TASK TO COMPLETE:
In the listing, find every line that has the string "toolbar" and copy it.

DATA FOR THE TASK:
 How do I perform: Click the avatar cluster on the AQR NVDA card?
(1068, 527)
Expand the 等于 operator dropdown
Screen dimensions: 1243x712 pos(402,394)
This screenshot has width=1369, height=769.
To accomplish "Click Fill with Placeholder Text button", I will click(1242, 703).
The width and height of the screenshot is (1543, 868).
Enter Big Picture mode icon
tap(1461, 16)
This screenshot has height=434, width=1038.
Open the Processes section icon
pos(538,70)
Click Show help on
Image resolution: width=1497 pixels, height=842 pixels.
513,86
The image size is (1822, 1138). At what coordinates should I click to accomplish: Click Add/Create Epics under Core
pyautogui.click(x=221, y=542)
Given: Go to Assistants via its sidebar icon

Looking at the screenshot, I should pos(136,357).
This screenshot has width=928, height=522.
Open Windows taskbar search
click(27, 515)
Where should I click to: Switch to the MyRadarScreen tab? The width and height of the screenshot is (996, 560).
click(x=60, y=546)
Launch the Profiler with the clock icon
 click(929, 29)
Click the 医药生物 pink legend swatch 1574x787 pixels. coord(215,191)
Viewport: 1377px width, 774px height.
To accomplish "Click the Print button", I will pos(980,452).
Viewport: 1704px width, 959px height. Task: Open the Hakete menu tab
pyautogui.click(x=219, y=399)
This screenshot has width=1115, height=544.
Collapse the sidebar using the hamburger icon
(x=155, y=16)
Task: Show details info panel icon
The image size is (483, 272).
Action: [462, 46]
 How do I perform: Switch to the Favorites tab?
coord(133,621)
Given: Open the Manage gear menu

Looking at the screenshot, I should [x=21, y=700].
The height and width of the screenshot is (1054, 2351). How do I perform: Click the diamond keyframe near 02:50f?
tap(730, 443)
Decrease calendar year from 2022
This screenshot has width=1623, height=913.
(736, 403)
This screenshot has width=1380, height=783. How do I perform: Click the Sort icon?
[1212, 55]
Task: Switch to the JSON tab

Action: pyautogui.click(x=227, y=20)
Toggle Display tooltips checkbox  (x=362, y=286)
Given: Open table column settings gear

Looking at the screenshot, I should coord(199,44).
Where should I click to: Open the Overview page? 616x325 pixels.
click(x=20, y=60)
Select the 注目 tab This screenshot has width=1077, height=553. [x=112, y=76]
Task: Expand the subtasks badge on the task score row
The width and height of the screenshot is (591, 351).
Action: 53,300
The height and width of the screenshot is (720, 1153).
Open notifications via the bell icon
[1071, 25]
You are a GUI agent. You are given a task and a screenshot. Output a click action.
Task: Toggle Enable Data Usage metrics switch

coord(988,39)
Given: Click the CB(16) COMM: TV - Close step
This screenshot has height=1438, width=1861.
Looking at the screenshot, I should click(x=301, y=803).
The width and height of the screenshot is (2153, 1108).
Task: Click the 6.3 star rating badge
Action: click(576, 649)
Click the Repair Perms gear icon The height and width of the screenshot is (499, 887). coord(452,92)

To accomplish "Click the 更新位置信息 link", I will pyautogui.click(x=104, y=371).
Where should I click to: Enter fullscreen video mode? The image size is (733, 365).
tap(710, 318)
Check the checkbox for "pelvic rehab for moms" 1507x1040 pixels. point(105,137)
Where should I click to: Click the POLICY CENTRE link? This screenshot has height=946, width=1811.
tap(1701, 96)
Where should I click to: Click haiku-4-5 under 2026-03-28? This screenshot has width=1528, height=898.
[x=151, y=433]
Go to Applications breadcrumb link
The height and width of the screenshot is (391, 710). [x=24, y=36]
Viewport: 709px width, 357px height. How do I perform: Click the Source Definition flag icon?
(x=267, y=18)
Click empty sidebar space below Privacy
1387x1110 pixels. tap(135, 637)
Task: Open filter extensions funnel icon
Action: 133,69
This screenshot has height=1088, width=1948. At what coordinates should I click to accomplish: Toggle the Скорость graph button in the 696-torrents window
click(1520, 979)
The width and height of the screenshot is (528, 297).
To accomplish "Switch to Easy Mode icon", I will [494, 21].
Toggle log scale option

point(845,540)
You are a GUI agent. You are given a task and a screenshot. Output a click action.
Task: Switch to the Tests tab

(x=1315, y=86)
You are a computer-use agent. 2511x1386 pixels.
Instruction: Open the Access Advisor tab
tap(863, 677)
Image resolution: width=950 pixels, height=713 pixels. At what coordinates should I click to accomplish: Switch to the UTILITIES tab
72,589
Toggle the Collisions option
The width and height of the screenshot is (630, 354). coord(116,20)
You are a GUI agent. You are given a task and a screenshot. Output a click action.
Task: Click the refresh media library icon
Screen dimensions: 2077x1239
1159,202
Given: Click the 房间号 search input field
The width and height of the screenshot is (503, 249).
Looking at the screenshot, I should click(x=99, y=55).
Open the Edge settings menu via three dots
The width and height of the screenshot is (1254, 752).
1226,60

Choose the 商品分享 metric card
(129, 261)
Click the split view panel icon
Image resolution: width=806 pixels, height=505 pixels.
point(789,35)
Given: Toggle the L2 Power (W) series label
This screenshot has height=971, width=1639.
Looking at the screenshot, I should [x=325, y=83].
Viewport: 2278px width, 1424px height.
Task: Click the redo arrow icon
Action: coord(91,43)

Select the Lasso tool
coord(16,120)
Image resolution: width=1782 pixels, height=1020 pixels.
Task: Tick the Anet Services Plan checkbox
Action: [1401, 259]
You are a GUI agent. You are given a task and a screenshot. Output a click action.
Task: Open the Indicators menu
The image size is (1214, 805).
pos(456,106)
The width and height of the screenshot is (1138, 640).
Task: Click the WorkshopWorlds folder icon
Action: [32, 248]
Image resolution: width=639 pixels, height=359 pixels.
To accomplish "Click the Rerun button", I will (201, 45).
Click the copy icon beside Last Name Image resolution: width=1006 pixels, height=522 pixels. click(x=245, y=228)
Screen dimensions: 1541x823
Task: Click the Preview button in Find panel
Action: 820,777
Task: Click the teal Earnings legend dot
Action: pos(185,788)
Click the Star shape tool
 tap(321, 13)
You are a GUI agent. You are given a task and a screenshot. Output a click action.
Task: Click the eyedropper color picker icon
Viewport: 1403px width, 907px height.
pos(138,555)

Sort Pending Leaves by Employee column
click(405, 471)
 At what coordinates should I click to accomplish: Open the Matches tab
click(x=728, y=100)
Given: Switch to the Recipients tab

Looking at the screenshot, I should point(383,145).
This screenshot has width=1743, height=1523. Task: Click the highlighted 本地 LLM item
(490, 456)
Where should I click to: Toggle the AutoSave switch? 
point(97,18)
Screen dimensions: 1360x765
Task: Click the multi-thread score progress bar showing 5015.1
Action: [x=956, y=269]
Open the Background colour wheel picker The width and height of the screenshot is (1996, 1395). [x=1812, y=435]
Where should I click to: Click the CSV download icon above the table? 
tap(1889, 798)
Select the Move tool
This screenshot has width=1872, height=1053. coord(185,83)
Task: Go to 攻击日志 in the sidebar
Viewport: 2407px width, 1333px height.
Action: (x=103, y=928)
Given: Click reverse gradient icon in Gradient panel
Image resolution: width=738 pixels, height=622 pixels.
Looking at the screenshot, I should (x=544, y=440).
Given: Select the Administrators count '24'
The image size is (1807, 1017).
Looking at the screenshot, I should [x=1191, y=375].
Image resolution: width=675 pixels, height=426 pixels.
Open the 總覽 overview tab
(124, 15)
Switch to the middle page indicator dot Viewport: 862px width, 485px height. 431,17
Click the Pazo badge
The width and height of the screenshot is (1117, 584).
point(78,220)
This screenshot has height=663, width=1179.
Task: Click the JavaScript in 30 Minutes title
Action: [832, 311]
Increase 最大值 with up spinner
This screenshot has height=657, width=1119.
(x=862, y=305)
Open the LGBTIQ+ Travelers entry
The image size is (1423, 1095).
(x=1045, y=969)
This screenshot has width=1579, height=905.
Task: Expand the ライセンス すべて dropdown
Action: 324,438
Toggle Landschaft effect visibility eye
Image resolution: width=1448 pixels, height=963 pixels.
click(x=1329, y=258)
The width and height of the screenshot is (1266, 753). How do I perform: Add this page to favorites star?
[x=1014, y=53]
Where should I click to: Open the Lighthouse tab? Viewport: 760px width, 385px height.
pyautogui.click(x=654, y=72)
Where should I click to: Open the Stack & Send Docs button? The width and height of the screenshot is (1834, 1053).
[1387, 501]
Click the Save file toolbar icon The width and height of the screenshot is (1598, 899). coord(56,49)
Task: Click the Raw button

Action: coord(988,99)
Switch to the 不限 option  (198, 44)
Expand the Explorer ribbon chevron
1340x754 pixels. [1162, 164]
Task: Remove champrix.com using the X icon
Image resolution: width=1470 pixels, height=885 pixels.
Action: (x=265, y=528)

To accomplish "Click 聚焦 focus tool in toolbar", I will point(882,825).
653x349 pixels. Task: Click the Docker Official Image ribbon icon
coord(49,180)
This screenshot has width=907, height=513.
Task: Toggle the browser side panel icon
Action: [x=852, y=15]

RESPONSE TO THE TASK:
Click the Save file toolbar icon The width and height of the screenshot is (1598, 899). coord(56,49)
To accomplish "Click 聚焦 focus tool in toolbar", I will point(882,825).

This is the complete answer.